The program, statcheck, took less than 2 hours to crunch through more than 30,000 papers published in 8 respected journals between 1985 and 2013, says Michèle Nuijten, who studies analytical methods at Tilburg University in the Netherlands and is an author of a report on the work published in Behavior Research Methods1.

The software found that 16,700 of the papers included tests of statistical significance in a format that it could check. Of these, it discovered that 50% had reported at least one P value — which reflects the likelihood of getting observed results if a null hypothesis is true — that was inconsistent with related statistical parameters in the test. And 13% of the papers contained an error that changed their conclusion: non-significant results were reported as significant, or vice versa.

These rates are in line with previous studies that assessed inconsistencies in P values manually, but checking by hand is tedious, says Nuijten. “On average, a psychology article contains about 11 P values. That means that statcheck checked it in the blink of an eye, whereas by hand it would take you about 10 minutes,” she says.
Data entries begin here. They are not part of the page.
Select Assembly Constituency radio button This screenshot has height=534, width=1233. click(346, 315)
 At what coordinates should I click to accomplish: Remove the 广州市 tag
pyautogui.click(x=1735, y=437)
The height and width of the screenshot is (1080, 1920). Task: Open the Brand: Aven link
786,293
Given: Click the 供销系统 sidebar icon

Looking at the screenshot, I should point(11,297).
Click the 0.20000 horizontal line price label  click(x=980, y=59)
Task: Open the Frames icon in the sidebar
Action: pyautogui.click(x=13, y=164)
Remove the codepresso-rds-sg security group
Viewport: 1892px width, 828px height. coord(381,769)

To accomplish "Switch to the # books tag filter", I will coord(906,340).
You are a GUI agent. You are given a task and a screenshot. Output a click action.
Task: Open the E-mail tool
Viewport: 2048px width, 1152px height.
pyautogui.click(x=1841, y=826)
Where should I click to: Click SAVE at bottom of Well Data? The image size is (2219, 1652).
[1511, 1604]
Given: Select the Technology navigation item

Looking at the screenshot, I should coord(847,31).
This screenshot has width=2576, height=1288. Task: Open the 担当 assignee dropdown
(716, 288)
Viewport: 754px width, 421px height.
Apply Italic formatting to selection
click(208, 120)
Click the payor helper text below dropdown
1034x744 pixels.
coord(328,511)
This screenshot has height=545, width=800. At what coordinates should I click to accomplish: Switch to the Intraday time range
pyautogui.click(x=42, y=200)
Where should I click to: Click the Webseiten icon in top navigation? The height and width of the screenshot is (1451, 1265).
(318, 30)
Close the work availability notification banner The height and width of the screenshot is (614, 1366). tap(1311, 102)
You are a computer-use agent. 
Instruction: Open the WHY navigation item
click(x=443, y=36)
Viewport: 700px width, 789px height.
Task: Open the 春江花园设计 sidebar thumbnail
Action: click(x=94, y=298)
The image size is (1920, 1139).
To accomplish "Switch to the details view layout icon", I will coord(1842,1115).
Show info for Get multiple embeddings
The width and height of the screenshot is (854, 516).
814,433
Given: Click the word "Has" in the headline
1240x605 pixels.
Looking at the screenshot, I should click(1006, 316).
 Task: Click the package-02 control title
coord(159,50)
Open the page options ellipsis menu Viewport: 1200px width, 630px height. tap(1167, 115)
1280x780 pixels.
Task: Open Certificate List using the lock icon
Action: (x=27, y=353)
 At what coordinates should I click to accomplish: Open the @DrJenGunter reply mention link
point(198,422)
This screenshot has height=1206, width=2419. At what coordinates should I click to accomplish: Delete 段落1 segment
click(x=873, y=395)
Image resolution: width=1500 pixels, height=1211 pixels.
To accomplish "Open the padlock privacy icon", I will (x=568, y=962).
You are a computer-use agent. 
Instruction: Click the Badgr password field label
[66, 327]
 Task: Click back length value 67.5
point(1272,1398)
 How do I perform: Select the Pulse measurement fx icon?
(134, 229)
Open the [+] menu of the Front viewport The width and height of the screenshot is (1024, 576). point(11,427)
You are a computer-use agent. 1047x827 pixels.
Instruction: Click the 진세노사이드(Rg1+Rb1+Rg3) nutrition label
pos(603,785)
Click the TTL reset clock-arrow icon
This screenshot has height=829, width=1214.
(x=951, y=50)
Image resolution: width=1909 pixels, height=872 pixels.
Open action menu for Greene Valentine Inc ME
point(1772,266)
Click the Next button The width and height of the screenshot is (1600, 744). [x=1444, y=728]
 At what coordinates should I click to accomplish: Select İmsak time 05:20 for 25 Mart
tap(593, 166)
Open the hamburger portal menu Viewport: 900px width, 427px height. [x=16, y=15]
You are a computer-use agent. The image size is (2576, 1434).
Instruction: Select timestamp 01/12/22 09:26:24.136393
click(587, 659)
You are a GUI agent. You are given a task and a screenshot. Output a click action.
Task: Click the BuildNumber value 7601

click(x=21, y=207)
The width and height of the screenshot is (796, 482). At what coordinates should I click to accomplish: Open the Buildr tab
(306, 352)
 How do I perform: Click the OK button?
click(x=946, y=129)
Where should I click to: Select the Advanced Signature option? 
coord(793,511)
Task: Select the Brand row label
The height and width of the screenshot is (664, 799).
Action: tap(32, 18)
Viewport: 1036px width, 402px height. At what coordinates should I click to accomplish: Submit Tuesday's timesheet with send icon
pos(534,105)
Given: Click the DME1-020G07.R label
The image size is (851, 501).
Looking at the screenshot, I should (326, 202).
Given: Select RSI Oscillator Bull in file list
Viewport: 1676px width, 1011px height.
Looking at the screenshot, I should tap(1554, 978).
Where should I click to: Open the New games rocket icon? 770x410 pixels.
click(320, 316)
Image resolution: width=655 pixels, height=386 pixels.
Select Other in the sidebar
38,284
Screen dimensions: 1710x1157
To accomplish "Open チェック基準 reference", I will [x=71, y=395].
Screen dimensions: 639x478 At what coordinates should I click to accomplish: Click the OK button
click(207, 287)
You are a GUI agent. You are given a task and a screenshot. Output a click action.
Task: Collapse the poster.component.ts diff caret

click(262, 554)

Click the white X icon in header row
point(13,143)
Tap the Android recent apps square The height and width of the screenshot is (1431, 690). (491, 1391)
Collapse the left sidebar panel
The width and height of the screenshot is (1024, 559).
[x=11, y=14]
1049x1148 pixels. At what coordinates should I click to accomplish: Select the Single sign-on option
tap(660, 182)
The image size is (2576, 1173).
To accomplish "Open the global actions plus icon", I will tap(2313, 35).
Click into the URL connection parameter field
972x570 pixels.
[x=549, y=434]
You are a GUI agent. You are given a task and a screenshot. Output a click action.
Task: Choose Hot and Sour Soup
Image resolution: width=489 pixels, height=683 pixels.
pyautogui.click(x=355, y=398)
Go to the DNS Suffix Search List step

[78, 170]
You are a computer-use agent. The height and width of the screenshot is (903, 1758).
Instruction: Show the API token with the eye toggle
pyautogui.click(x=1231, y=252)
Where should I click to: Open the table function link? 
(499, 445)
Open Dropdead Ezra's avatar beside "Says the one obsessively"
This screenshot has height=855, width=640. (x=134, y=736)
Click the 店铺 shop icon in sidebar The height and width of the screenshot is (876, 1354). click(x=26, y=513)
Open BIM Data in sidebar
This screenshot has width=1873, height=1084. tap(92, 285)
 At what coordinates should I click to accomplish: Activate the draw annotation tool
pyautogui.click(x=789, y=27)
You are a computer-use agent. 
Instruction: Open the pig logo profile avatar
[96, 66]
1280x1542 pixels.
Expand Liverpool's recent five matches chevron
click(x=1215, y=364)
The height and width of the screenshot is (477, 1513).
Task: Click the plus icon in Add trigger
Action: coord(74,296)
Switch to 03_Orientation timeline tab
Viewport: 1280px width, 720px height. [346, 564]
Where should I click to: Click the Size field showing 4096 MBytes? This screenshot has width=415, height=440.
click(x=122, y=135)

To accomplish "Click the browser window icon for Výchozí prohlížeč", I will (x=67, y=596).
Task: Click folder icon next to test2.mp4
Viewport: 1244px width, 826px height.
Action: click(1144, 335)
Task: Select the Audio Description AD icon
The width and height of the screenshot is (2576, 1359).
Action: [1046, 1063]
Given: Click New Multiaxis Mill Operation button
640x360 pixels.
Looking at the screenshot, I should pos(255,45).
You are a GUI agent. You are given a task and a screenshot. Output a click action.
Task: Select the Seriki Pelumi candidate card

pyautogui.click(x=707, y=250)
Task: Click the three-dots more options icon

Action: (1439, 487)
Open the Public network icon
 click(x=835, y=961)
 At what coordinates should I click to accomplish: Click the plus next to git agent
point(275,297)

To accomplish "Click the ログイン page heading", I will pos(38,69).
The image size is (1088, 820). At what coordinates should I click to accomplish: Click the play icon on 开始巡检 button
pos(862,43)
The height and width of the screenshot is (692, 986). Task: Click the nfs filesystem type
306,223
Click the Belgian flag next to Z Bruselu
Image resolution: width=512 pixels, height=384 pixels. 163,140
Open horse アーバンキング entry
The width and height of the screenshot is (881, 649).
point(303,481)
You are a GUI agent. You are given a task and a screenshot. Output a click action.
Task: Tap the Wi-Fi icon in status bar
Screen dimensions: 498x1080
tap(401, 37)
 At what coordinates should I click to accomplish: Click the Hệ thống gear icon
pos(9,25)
Overall, the software package looked at more than 258,000 P values reported in the papers, of which 10% were inconsistent with the related data. Most of those errors did not influence any statistical conclusion, because the P value was not near the 0.05 that is used as a benchmark of statistical significance. But the majority of the mistakes that did matter were non-significant P values wrongly presented as significant. Papers are not getting noticeably worse at weeding out errors, however: the average prevalence of inconsistent P values was stable, or may have declined slightly, between 1985 and 2013, the report found.

Large-scale literature checks

Daniele Fanelli, who studies scientific bias and behaviour at the Meta-Research and Innovation Center at Stanford University in Palo Alto, California, says that this is an important finding. “It suggests that, contrary to common speculations, the rate of errors and therefore potentially of sloppiness or questionable research practices have not grown in recent decades.” He thinks that the tool will be important mostly to meta-researchers analysing the literature on a large scale.

There are other software packages that can check P values when the data are plugged into them, but Nuijten is not aware of any others that can automatically extract values from papers. She thinks that her team’s program (written in the popular open-source software package R) could be applied easily by researchers, reviewers and editors. “I think a lot of reporting errors could be avoided if researchers used statcheck to check their own papers,” she says. “If journals already use an automated check for plagiarism, it seems a small step to include a statistical check.”

However, statcheck is not the final word, she warns; it occasionally wrongly interprets results as inconsistent, and it will miss results that are not reported in the standard American Psychological Association format used in most psychology papers.

The program is no panacea, says Eric-Jan Wagenmakers, a psychology researcher and statistician at the University of Amsterdam. “I think it is more useful to abandon P values altogether. But if you have to report P values, it can't hurt to use the program,” he says.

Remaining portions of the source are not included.